Dataset entries
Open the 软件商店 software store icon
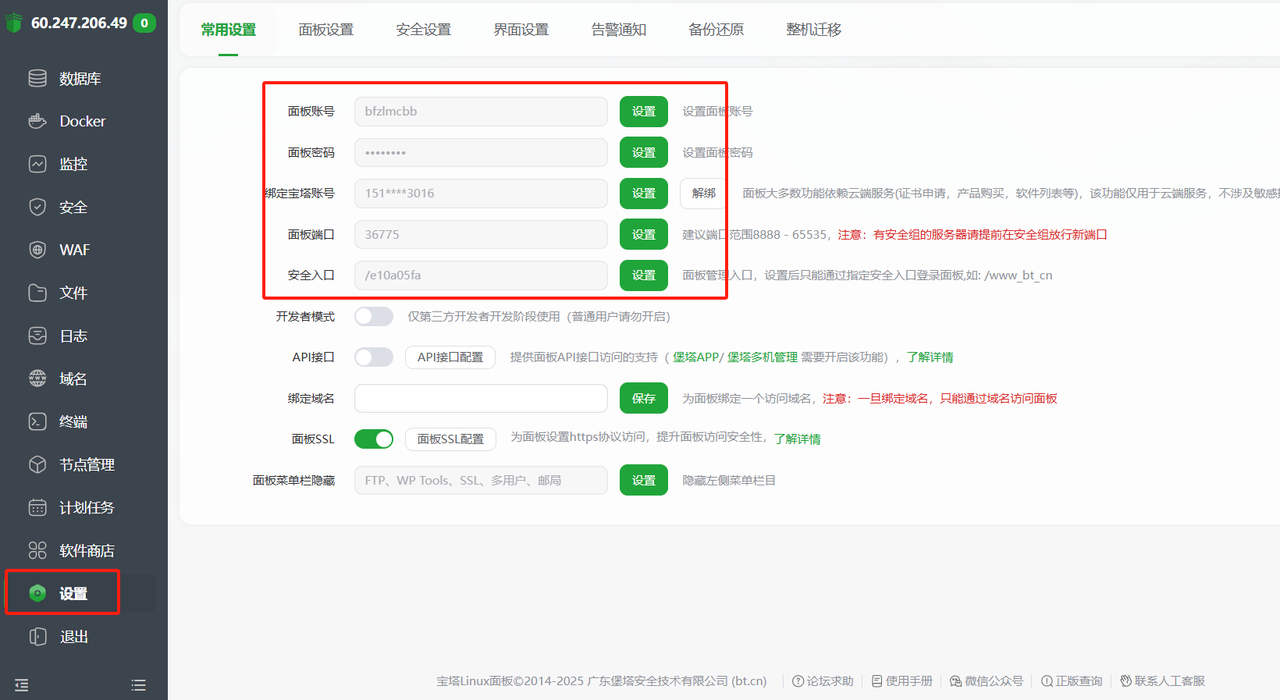The width and height of the screenshot is (1280, 700). [38, 551]
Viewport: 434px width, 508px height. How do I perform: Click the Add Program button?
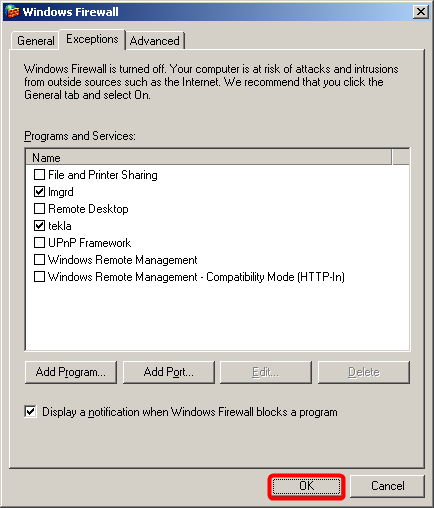tap(71, 372)
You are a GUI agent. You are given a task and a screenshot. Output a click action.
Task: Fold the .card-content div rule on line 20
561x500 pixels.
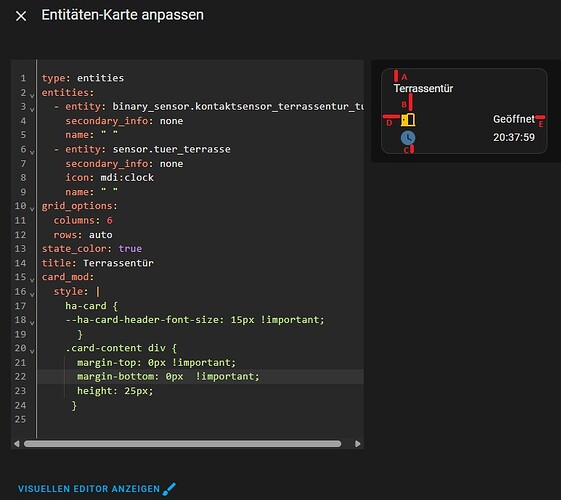point(32,351)
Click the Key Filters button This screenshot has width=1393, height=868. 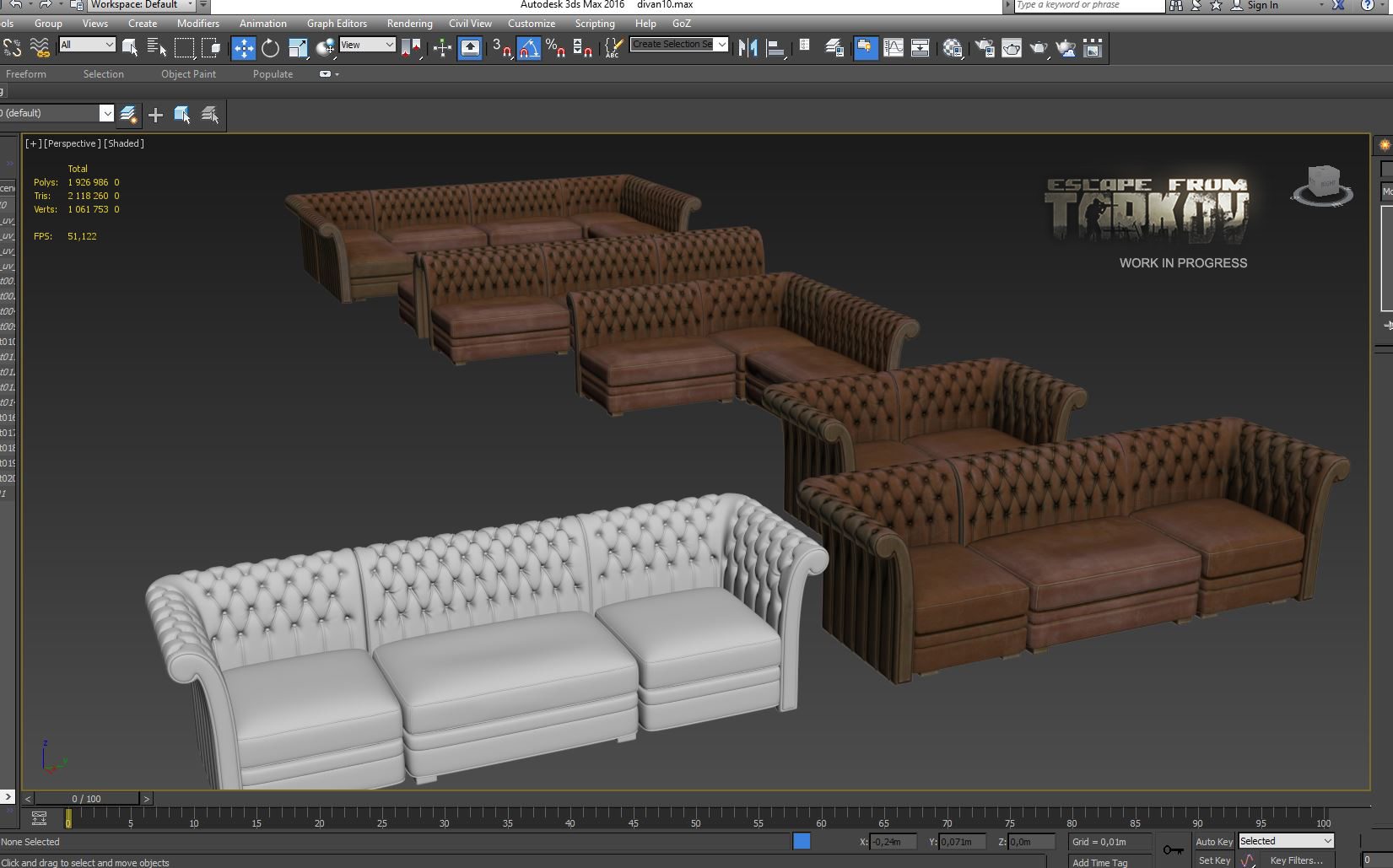[x=1296, y=860]
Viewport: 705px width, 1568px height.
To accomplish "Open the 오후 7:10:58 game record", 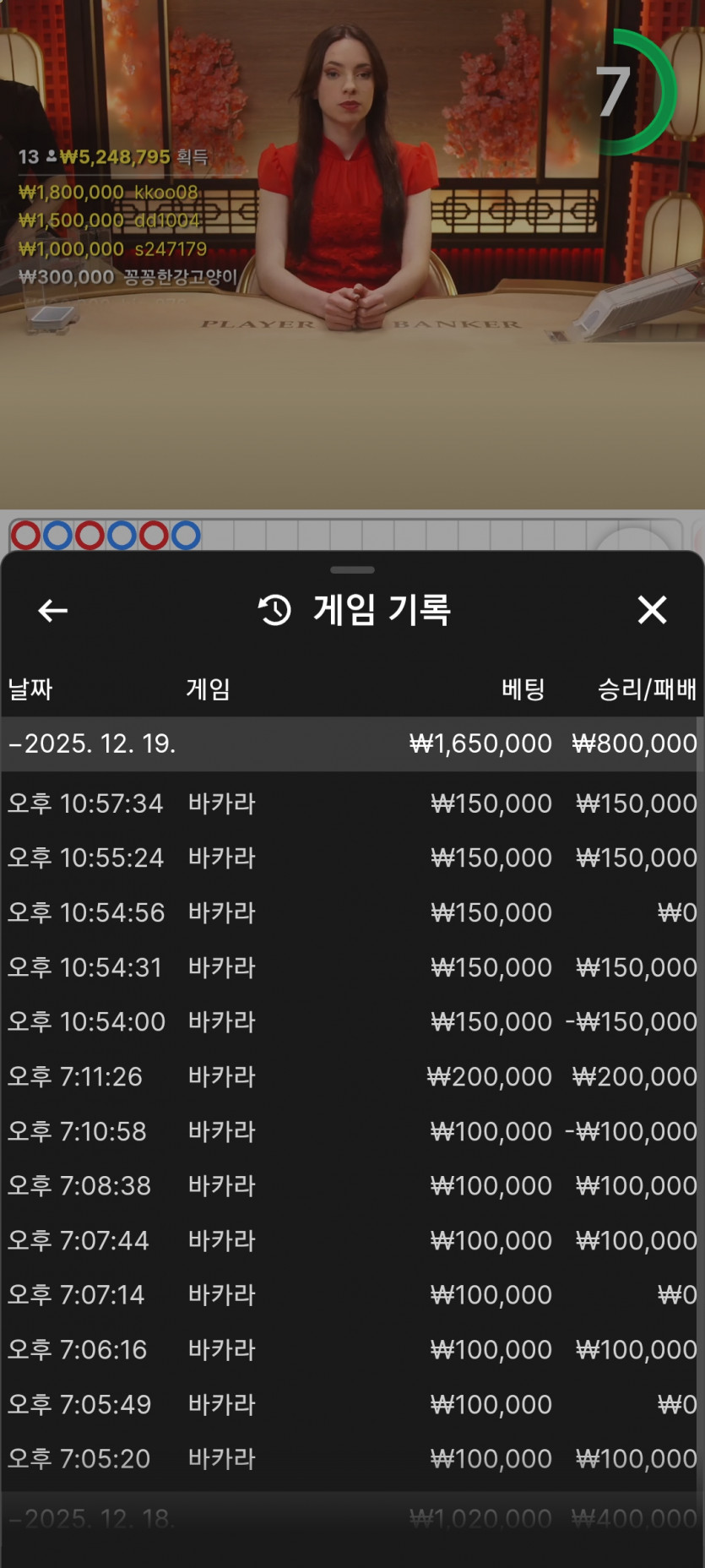I will [x=352, y=1131].
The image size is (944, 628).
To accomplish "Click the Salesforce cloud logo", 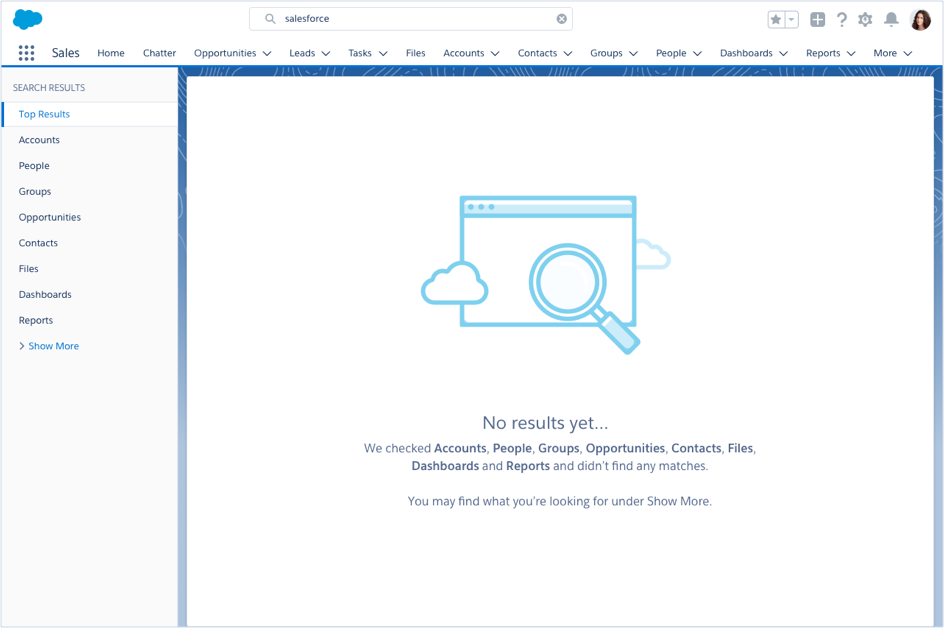I will tap(26, 18).
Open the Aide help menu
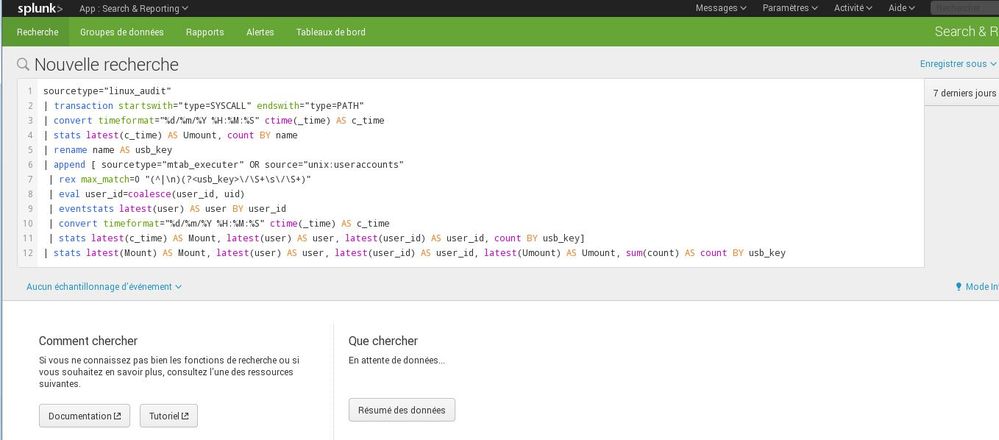 [903, 8]
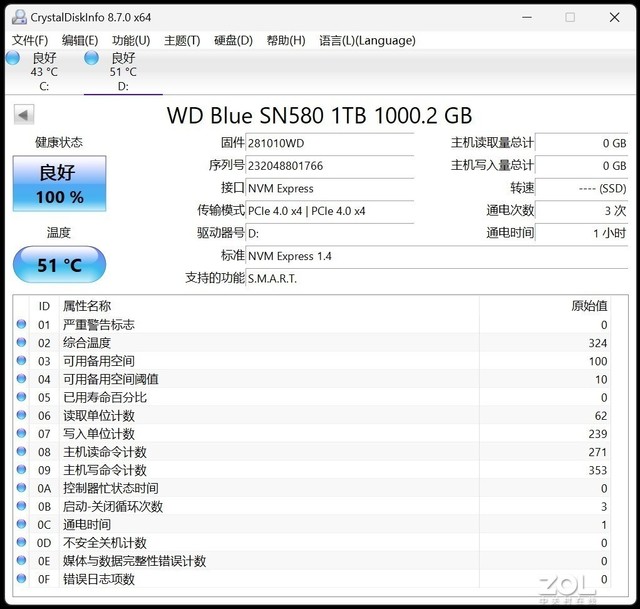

Task details >> Produce the lines from the first line of the entries through the line that contains "Task: Fold the", exactly, leaving the pictures behind.

Written reply >>
Open the 软件商店 software store icon
The width and height of the screenshot is (1280, 700). [38, 551]
Viewport: 434px width, 508px height. How do I perform: Click the Add Program button?
tap(71, 372)
You are a GUI agent. You are given a task and a screenshot. Output a click action.
Task: Fold the .card-content div rule on line 20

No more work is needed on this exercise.